Work to complete:
Go through the entries below and count the lines where "computer" occurs. Give nothing but that number.

Given entries:
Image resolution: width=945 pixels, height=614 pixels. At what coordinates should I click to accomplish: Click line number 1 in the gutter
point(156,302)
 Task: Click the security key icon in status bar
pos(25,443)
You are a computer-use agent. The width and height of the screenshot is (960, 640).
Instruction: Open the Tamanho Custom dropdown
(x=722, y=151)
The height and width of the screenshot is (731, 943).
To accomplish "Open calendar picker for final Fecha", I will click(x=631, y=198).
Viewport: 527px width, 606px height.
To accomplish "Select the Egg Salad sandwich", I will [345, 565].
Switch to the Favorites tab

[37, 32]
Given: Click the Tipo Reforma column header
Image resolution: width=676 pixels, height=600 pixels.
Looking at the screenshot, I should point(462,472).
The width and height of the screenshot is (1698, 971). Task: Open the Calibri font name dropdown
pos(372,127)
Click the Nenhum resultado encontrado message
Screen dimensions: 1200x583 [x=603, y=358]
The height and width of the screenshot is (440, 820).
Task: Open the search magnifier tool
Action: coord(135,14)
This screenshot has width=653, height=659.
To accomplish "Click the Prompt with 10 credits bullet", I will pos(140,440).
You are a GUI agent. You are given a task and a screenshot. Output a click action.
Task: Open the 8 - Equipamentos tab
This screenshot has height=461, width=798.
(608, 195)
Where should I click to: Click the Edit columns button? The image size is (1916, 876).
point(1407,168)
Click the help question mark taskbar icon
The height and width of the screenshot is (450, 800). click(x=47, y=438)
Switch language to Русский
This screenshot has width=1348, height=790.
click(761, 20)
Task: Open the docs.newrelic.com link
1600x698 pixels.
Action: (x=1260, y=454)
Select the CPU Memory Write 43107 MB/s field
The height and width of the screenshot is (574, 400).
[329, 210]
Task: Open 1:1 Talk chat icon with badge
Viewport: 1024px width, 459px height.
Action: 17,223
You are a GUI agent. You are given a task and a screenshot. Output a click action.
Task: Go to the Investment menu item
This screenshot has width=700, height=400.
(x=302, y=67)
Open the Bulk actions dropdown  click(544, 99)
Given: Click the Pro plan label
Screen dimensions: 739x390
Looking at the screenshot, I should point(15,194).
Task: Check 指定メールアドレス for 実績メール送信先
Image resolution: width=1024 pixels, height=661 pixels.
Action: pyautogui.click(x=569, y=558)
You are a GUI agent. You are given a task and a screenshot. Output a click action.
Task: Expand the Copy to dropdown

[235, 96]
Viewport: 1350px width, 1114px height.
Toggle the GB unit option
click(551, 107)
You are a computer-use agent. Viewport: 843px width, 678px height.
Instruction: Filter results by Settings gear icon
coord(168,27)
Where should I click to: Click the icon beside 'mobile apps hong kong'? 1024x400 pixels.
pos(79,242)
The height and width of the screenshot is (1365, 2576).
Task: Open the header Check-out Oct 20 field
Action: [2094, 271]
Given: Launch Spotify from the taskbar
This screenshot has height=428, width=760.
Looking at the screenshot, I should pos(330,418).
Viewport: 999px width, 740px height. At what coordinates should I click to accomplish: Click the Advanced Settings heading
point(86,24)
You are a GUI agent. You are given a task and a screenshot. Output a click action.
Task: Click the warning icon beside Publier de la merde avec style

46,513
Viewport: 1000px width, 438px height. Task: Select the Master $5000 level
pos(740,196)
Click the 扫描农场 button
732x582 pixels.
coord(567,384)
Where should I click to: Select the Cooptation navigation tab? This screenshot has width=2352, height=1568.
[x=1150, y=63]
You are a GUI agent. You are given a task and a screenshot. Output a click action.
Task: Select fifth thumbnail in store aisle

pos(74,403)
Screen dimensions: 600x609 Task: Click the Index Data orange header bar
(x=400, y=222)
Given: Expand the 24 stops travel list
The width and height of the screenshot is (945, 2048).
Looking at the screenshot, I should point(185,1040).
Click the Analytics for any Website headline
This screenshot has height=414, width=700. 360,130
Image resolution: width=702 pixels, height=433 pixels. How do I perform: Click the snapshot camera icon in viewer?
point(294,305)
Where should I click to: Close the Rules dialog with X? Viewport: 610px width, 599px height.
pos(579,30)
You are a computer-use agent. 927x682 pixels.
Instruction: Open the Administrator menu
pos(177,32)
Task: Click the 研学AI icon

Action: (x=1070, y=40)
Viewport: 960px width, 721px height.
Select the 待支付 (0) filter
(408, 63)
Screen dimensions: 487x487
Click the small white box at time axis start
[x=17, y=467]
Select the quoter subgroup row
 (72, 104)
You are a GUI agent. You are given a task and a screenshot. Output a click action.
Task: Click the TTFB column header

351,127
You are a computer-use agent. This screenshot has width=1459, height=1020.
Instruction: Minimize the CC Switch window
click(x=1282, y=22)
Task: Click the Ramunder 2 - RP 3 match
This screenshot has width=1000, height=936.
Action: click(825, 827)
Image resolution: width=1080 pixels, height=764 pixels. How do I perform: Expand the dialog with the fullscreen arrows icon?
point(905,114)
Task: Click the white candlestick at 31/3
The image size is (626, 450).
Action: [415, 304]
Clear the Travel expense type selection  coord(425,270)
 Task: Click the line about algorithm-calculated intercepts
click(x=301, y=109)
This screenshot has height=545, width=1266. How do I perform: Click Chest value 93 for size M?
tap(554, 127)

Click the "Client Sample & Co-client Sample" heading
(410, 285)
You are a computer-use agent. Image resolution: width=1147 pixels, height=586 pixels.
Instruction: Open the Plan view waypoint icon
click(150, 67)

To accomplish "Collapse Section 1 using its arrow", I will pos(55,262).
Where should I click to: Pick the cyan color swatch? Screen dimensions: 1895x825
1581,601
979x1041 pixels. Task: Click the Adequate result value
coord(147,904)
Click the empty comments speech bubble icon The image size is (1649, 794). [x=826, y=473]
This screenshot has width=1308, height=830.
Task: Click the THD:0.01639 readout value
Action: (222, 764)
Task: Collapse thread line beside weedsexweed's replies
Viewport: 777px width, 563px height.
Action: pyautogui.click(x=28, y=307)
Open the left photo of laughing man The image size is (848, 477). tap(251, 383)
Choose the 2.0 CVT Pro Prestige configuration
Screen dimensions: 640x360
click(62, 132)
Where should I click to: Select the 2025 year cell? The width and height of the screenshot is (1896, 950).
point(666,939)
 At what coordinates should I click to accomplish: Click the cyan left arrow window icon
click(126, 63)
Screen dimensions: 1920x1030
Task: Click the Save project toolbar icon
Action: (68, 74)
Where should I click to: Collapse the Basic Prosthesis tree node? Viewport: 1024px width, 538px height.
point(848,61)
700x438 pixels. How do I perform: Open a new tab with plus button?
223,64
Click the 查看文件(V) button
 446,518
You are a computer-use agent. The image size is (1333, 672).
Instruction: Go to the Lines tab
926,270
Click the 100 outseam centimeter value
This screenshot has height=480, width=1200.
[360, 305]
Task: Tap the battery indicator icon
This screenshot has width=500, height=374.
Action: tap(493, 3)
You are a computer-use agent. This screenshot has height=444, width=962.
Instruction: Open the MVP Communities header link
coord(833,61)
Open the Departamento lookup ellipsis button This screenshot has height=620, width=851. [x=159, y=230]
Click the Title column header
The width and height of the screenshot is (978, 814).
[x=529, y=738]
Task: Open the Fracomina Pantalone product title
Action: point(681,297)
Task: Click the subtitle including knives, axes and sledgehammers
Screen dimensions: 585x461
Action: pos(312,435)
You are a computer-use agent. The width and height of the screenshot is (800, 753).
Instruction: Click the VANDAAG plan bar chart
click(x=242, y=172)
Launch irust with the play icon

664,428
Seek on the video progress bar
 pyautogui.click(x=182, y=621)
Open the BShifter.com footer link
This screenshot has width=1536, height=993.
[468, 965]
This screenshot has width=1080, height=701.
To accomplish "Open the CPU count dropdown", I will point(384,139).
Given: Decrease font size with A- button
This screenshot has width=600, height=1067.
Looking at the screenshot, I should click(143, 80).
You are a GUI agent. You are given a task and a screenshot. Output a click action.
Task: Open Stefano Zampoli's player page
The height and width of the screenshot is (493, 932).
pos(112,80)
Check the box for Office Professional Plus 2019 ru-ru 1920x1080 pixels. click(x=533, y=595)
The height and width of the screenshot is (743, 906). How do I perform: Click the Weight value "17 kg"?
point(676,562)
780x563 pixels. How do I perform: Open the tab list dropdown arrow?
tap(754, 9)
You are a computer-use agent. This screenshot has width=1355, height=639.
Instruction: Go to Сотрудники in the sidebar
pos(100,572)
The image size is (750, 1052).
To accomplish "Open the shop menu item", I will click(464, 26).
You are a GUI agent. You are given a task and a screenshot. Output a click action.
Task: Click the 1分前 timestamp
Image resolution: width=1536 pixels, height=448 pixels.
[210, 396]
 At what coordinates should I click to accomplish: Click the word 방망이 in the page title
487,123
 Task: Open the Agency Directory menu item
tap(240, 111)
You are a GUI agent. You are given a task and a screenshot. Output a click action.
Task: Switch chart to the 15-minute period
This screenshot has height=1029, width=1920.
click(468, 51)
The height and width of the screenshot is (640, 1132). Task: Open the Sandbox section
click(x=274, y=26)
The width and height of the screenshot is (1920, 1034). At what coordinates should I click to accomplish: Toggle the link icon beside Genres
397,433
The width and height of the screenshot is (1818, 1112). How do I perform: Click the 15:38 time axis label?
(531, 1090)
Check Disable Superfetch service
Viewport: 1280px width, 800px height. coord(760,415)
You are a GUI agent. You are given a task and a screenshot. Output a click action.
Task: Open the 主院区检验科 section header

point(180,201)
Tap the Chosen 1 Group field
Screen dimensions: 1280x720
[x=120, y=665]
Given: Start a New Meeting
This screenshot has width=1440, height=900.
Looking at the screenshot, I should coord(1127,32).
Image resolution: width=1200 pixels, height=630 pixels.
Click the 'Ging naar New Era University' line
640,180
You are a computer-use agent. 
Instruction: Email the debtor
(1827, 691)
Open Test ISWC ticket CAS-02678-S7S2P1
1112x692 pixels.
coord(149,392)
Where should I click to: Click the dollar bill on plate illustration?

The completed task:
10